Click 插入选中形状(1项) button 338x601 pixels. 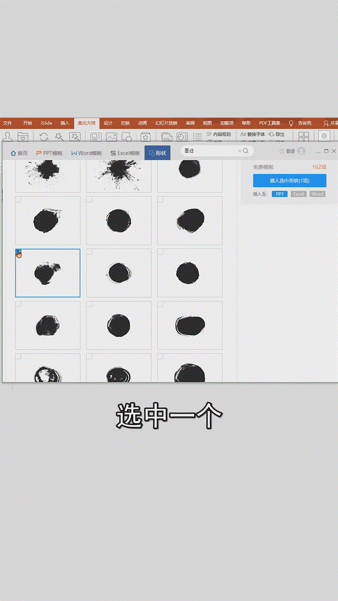[x=289, y=181]
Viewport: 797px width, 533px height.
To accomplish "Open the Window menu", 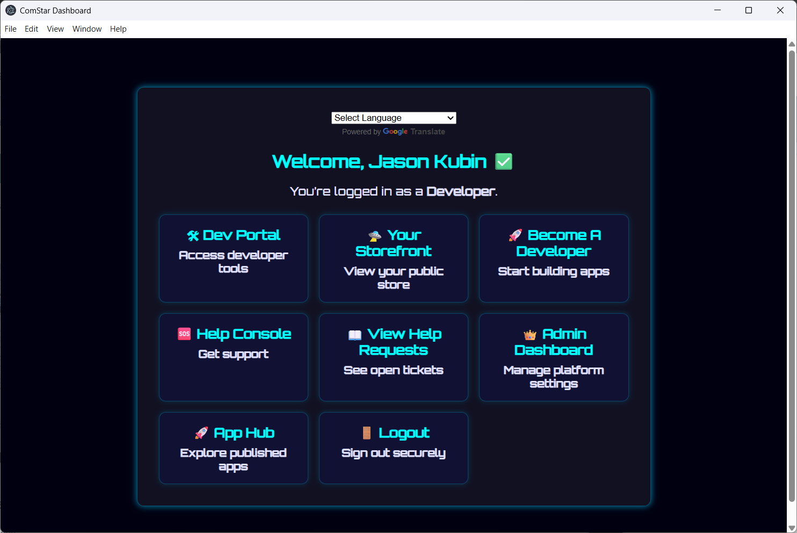I will [x=86, y=29].
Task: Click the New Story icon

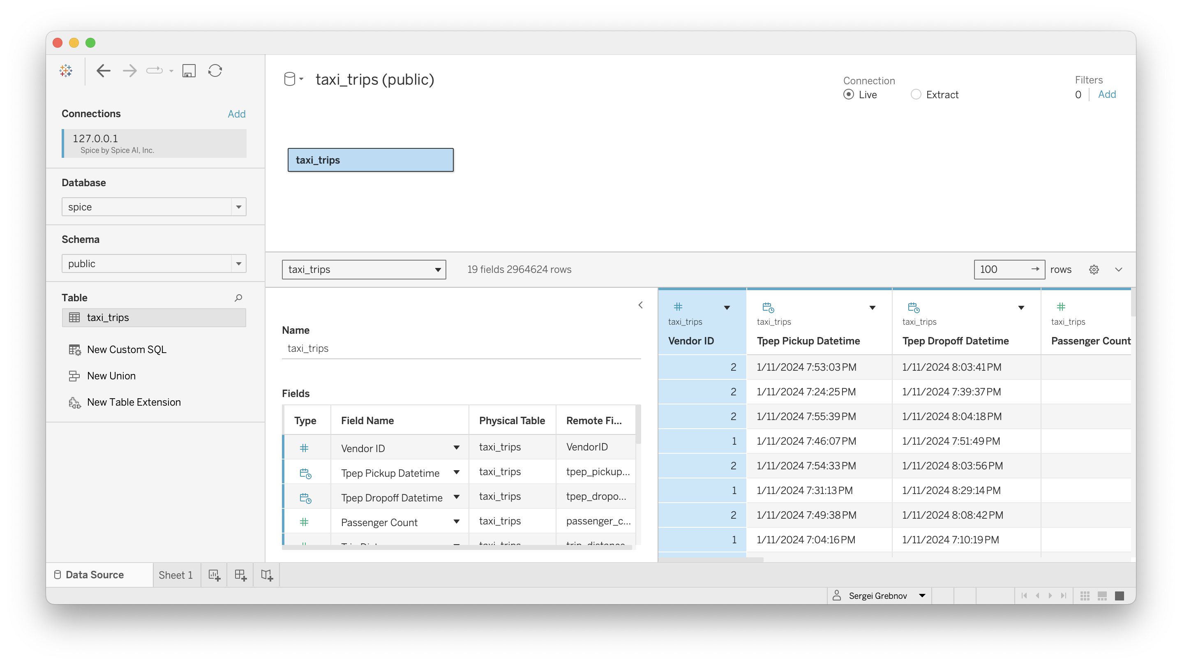Action: tap(266, 575)
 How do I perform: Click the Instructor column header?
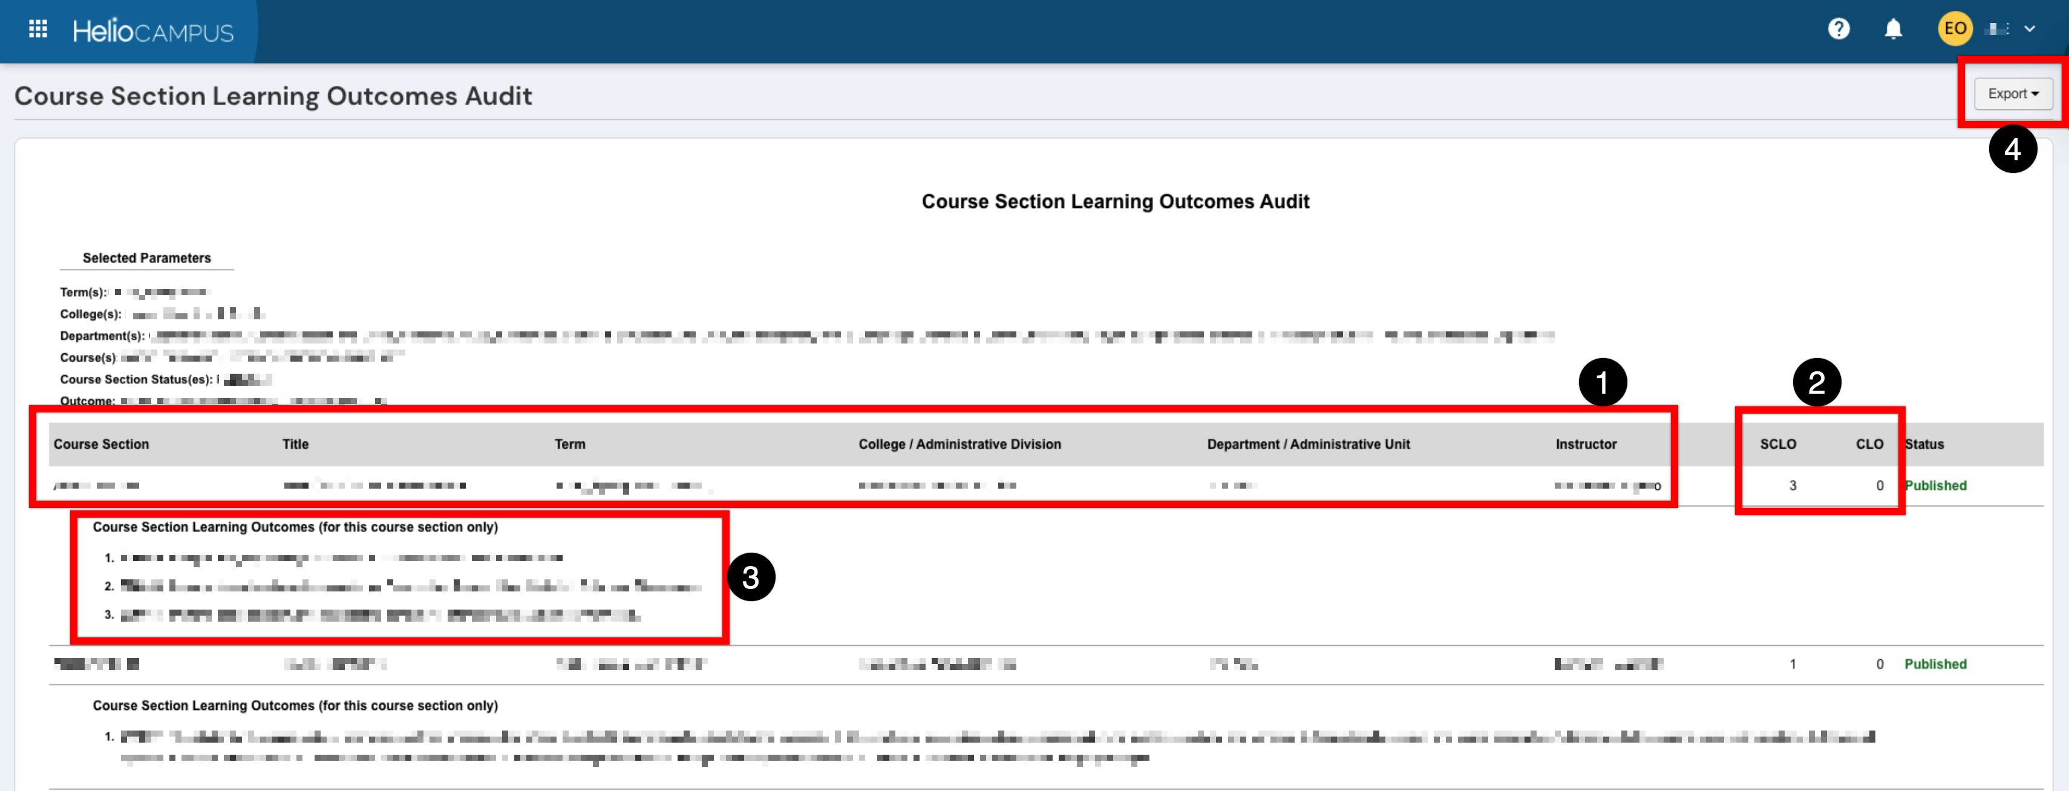click(1585, 444)
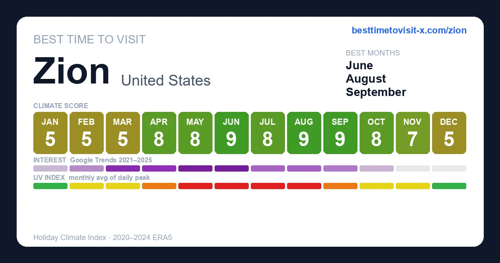Click the SEP climate score tile
The width and height of the screenshot is (500, 263).
(x=340, y=133)
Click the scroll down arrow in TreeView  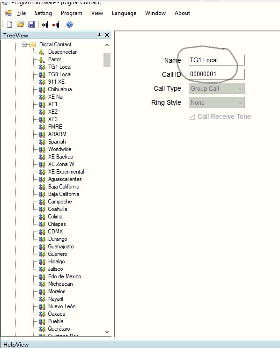pyautogui.click(x=107, y=332)
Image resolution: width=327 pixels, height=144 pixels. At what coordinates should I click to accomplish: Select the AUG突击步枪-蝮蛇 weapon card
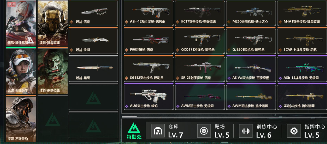click(148, 97)
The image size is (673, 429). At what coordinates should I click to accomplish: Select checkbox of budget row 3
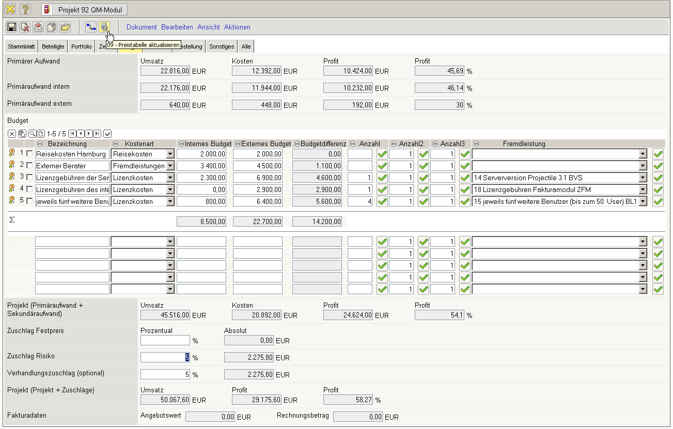[x=29, y=178]
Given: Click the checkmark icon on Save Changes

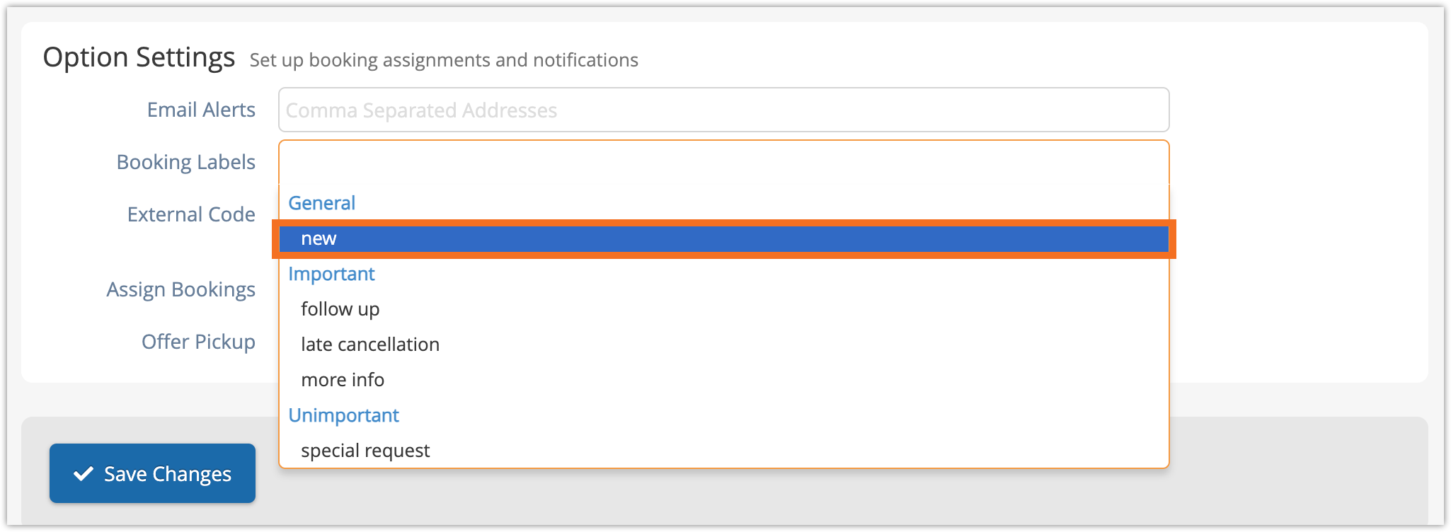Looking at the screenshot, I should coord(84,473).
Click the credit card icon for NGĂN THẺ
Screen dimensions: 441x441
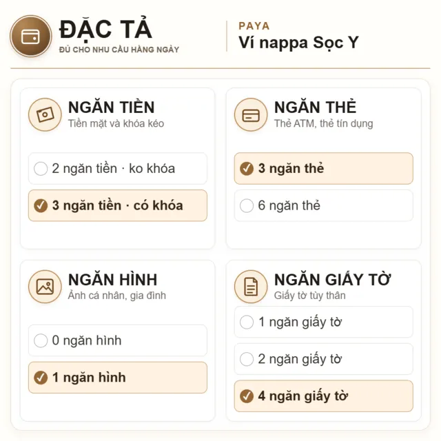point(251,114)
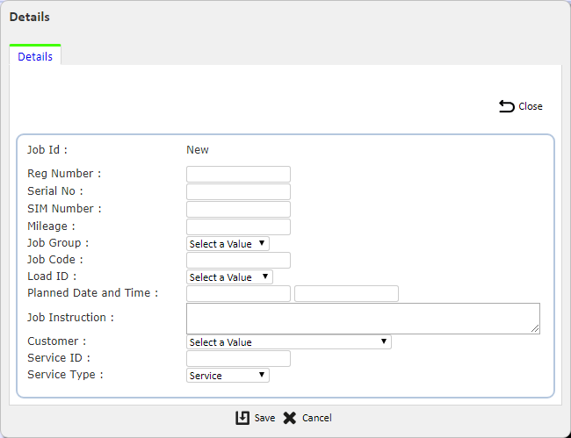Click the Close return-arrow icon
The height and width of the screenshot is (438, 571).
pos(507,106)
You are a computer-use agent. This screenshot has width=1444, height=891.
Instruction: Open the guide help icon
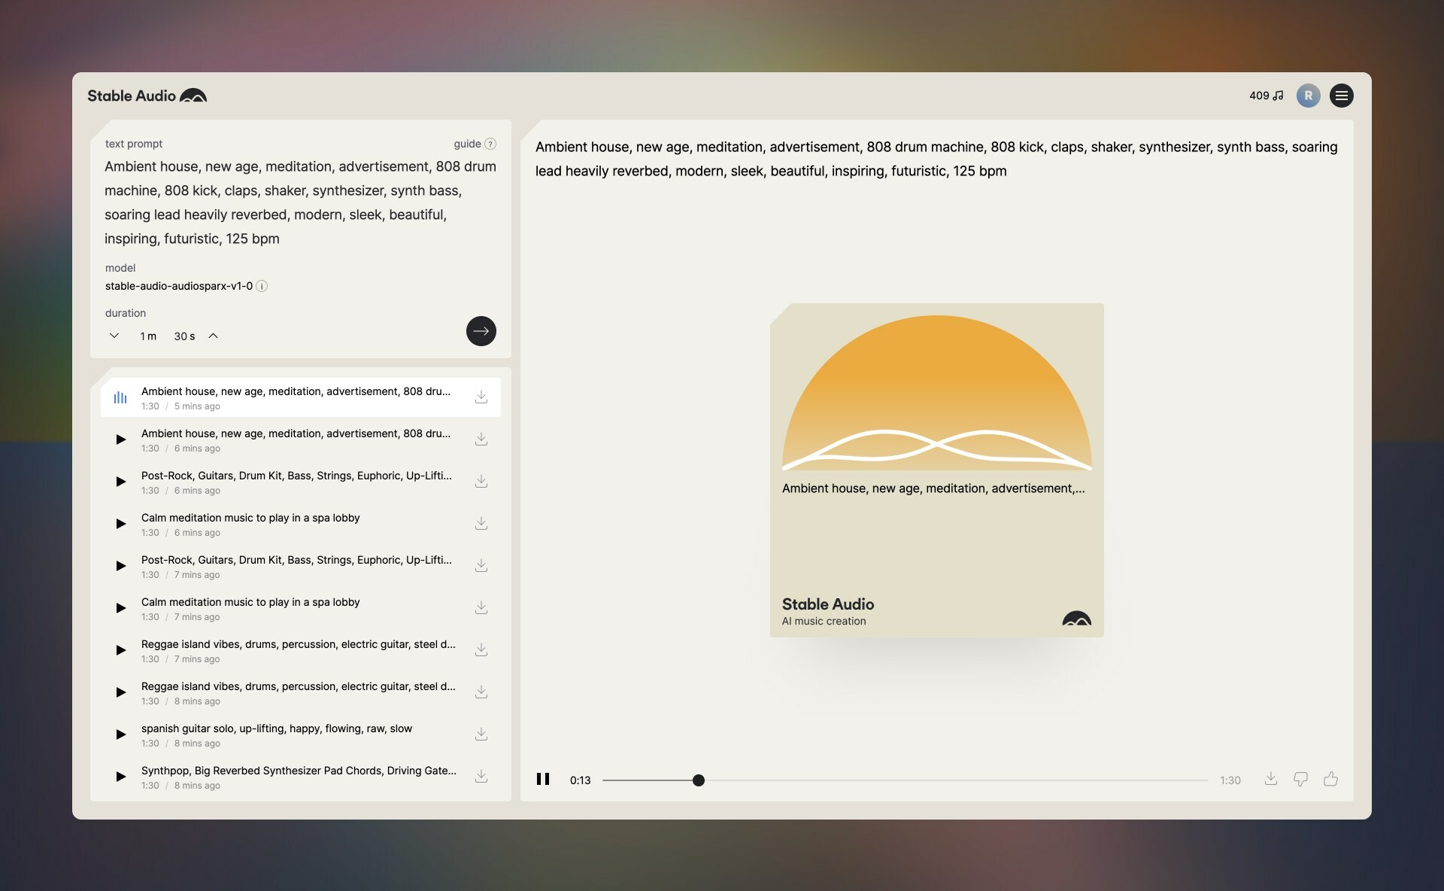(x=490, y=144)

━━━━━━━━━━━━━━━━━━━━

_Set exercise:_
Convert the lines from the one containing "Click the credit card icon for NGĂN THẺ" through the one containing "pos(507,106)", inclusive, into a JSON list of strings with one string per line. Skip blank lines and leave the pictures out.

_Written response:_
[
  "Click the credit card icon for NGĂN THẺ",
  "Screen dimensions: 441x441",
  "point(251,114)",
  "Click the Close return-arrow icon",
  "The height and width of the screenshot is (438, 571).",
  "pos(507,106)"
]